Enterprise drives VS. Consumer drives
If you are unsure if you need an enterprise hard disk drive, you need to evaluate your priorities and decide what makes sense for your situation. Unsurprisingly, the way people use desktops or enterprise systems creates different requirements for the hard drives they choose. So, let's discuss what those differences are and how they may affect your decision.
Drive usage for a desktop vs. a server is quite large. For example, you may use a desktop 8 hours a day and five days a week in a business. Whereas a server typically is used 24 hours a day and seven days a week. In addition, the workload for a desktop is much less, perhaps 80-90% less than a server. A desktop may have only one or two drives because of the fewer demands and is typically shut down or unused for long periods. A server can have multiple hard drives for storage and redundancy; it may have RAID configurations, an operating system, and have off-peak programs such as system backups and error detection. This increased workload means servers have more significant wear on the disk components and increased heat and vibration.
Enterprise HDD are designed to be used longer and with more rigorous usage. The parts for the platters, bearings, and actuators are designed to have maximum uptime. Enterprise drives have sensors and components that minimize vibration and misalignment also.
The reliability and uptime of your HDD may or may not be as crucial to your situation. For example, if you have a desktop and the drive fails, the outage only affects one person. You may backup the PC, and it may be okay for the person to be down for a while. Maybe they can do critical work tasks on another PC so that longer error recovery is acceptable. On the other hand, if a server drive goes down, it affects multiple users. A prolonged outage means more dollars are lost, which is not acceptable for you or your business.
The firmware on enterprise drives is different as well. For example, if your desktop drive tries to recover a bad sector, it will try to reread the area several times before kicking out an error and this can take time. On the other hand, server drives will use a sector checksum to recover, if available, and then kick the error while still attempting to rebuild the sector. The typical timeout for an enterprise-class drive is 7 to 15 seconds. Additionally, enterprise drives offer advanced encryption features such 512e, which can save you valuable time and money when repurposing drives in your business.
If data integrity is essential to you, you will choose enterprise drives. Desktop drives have limited error detection, but enterprise drives offer end-to-end error data protection. Enterprise-class drives use error correction code (ECC) in system memory and drive memory buffers that ensure data integrity. Desktop drives do not offer this kind of protection.
One of the big downsides to enterprise hard drives is they cost more than consumer hard drives, sometimes 3x as much. For desktop drives you would be more sensitive as to price. Your business and what you are using the HDD for would dictate what is acceptable to spend.

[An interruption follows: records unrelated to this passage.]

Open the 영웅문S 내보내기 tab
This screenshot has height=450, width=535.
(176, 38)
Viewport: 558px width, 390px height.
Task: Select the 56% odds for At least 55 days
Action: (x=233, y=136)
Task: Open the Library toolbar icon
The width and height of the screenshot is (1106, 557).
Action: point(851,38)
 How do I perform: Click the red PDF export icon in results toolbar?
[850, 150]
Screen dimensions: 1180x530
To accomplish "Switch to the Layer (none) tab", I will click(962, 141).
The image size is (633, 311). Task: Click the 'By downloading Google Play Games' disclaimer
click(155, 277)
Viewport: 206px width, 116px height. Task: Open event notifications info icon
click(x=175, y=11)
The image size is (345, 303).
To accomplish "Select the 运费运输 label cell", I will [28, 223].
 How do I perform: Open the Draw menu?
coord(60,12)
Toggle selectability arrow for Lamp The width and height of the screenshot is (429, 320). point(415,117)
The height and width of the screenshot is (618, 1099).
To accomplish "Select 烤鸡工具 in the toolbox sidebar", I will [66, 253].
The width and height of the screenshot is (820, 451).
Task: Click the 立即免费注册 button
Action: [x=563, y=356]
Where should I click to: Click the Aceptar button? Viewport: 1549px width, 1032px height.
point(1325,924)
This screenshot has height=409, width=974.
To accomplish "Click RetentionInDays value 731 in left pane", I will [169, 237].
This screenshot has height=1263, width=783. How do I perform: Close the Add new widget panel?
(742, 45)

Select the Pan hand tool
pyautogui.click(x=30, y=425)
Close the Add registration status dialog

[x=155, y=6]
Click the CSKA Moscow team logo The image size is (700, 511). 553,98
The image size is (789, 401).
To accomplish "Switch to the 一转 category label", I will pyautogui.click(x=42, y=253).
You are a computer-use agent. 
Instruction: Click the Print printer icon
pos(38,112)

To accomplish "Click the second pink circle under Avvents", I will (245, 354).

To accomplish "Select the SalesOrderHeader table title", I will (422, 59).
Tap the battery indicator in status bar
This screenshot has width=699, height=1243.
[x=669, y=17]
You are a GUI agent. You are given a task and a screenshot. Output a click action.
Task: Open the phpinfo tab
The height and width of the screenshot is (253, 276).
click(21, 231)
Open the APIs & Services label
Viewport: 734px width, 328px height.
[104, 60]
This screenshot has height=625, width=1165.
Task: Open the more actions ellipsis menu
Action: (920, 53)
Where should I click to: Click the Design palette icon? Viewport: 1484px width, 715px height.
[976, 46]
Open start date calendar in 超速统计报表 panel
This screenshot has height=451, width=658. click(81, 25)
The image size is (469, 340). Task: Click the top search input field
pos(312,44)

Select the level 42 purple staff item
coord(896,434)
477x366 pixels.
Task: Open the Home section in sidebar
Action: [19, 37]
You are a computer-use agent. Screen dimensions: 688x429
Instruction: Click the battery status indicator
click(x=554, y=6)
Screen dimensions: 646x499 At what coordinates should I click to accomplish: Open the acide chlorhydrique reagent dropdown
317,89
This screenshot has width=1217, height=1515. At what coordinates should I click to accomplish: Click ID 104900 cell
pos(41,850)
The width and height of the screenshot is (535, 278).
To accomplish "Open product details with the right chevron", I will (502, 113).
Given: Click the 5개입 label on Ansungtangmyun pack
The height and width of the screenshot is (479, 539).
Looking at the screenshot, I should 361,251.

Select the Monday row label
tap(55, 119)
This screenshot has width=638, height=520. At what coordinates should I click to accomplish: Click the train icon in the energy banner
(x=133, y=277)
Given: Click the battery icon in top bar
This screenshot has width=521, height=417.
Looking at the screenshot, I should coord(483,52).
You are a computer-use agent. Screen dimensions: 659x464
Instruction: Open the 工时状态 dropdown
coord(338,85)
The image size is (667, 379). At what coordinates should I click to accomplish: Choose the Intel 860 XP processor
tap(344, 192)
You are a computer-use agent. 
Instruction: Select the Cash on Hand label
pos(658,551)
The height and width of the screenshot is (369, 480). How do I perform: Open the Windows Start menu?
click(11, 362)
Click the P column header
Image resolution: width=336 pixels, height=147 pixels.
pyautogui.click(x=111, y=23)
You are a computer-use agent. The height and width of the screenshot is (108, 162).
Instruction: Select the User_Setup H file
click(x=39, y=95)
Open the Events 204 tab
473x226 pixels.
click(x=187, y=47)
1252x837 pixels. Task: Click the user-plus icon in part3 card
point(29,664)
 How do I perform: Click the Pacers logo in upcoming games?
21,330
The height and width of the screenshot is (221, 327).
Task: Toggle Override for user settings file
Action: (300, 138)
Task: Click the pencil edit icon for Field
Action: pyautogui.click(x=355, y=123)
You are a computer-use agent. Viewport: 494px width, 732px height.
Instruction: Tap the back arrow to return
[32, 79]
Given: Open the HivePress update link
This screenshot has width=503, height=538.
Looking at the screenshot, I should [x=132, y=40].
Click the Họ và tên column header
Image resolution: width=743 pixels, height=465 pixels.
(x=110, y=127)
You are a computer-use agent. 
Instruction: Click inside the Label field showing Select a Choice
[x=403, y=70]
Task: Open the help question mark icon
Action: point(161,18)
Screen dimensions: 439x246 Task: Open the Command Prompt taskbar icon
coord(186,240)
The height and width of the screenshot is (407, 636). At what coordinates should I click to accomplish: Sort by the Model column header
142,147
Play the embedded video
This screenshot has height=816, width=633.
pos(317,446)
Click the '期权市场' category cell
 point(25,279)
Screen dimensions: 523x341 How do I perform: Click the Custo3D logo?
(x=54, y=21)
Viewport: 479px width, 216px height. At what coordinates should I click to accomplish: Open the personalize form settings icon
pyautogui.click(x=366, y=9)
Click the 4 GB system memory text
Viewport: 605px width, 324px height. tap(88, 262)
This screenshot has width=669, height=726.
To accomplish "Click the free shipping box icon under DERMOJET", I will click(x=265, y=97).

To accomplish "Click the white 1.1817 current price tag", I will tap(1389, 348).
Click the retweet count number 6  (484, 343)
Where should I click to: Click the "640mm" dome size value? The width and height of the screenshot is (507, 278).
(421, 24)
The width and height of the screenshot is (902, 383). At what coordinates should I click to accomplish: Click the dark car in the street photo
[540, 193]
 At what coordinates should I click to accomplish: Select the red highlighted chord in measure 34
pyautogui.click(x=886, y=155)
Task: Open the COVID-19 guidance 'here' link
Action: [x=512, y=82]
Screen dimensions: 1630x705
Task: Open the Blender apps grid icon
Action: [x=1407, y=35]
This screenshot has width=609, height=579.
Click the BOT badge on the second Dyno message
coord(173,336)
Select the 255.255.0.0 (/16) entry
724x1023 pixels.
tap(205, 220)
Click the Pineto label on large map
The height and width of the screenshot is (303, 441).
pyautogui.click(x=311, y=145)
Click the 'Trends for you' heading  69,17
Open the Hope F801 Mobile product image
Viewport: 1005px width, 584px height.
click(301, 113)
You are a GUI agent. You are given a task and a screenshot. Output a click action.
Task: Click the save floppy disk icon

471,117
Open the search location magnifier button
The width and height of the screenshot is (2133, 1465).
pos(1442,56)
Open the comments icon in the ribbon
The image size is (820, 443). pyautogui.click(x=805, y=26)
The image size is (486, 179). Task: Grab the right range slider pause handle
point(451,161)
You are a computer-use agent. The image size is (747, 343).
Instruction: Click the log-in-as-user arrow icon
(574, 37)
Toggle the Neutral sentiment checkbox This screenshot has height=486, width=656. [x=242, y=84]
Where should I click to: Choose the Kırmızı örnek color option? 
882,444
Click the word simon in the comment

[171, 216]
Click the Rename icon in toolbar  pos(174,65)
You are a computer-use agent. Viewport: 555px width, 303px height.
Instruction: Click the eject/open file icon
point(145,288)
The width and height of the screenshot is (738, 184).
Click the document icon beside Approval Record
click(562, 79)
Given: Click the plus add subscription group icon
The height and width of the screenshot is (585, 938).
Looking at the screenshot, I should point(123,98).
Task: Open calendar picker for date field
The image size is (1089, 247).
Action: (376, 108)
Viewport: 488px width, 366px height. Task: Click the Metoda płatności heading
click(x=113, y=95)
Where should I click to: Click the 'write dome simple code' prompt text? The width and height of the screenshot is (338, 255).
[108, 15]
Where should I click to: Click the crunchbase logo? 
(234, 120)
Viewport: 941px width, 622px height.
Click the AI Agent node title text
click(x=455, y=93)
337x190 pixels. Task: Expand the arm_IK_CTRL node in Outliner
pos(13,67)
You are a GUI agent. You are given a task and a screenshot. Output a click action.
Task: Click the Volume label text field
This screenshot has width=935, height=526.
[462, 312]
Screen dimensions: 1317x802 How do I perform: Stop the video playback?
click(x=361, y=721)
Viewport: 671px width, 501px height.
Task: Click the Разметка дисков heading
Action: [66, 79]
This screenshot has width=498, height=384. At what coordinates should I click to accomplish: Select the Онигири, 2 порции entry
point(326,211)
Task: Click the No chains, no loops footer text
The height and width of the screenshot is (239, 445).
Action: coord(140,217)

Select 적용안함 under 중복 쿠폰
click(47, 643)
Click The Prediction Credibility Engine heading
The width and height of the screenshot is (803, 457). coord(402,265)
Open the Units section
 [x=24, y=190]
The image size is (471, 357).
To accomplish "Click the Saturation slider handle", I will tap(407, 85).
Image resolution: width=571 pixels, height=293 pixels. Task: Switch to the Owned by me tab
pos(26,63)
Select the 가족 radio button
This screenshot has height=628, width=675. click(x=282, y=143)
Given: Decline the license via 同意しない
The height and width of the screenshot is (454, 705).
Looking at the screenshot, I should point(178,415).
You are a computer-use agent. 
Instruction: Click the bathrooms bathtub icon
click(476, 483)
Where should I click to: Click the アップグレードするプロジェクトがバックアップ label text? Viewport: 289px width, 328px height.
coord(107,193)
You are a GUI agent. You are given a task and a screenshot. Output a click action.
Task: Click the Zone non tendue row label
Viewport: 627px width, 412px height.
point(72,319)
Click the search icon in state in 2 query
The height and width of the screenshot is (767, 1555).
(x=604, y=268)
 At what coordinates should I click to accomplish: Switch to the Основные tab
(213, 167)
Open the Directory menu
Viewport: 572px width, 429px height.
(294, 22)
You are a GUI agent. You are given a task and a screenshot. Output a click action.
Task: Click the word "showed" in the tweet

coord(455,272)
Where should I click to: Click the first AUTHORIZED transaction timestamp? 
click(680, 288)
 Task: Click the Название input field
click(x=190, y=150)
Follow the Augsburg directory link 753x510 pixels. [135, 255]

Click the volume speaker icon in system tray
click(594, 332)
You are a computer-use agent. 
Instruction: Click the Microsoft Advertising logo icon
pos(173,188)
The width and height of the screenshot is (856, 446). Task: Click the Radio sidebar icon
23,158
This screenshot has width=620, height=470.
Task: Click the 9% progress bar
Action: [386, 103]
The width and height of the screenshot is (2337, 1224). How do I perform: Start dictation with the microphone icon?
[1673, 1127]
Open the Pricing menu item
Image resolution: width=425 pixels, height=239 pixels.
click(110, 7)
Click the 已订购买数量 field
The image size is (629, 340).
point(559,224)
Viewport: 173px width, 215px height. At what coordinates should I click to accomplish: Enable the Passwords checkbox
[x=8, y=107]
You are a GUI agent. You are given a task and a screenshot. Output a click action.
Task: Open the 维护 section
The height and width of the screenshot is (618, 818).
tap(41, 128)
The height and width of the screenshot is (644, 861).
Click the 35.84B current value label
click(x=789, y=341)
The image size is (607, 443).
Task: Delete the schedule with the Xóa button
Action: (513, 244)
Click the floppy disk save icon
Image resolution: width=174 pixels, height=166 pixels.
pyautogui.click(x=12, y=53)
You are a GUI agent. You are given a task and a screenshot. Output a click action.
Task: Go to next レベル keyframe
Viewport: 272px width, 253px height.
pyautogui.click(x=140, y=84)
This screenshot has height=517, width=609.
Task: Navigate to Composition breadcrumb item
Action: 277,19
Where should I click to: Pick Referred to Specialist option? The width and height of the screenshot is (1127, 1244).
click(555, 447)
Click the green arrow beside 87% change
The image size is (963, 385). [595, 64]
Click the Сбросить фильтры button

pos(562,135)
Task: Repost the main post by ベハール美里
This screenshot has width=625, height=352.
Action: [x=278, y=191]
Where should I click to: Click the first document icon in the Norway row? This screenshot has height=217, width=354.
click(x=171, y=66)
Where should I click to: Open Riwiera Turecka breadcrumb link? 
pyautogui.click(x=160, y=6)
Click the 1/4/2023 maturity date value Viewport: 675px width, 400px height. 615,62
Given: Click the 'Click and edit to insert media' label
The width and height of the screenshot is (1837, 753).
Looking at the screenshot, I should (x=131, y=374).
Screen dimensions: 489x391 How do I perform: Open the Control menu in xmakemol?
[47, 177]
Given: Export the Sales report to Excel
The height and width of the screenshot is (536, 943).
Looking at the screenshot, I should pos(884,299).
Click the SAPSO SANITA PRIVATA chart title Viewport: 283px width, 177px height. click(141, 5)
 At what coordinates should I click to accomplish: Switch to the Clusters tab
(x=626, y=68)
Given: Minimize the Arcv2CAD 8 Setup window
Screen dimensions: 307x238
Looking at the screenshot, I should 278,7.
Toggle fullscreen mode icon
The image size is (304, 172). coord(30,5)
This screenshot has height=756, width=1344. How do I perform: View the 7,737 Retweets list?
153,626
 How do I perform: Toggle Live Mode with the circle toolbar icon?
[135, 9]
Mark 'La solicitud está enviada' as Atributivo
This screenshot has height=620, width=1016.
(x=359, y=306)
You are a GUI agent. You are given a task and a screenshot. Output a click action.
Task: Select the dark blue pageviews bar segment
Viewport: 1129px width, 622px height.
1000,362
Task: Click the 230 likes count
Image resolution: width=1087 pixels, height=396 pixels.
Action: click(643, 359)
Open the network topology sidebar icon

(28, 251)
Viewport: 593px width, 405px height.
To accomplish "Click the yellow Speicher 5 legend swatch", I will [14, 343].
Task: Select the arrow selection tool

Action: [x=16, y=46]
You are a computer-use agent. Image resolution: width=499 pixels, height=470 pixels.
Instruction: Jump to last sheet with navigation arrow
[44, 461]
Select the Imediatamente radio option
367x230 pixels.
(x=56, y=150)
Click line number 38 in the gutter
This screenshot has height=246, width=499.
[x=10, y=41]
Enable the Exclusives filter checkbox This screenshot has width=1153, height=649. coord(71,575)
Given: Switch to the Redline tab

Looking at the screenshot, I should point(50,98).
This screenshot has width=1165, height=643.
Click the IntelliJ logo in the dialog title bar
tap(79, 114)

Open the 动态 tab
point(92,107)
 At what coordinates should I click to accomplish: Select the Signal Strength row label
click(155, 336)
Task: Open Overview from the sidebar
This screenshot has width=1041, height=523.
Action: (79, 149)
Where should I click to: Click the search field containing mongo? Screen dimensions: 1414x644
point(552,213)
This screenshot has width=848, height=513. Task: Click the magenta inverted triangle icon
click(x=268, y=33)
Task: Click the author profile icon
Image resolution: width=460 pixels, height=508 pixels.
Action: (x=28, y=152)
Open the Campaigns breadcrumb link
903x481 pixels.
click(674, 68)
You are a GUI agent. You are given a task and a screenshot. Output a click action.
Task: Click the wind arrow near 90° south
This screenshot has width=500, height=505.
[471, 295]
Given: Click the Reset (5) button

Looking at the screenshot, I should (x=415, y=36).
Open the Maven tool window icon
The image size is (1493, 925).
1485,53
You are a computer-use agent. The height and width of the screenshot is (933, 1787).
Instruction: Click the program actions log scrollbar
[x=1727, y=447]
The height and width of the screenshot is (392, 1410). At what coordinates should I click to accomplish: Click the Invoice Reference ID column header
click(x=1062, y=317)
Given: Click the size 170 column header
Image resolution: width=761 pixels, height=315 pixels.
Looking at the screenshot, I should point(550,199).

Enterprise drive cost is offset by a longer warranty typically 5 years vs 3 years for brand new drives from a reputable company. For a desktop, cost would be more sensitive, but in business you need to balance the requirements for reliability, availability, and data integrity for a server.
In conclusion, it probably does not make sense to pay the extra money for an enterprise drive for a desktop/ PC. However, if your company risks coming to a stop if your server or storage fail then you should purchase high quality drives that will perform and last a long time. Only you can decide what an acceptable risk for your business is.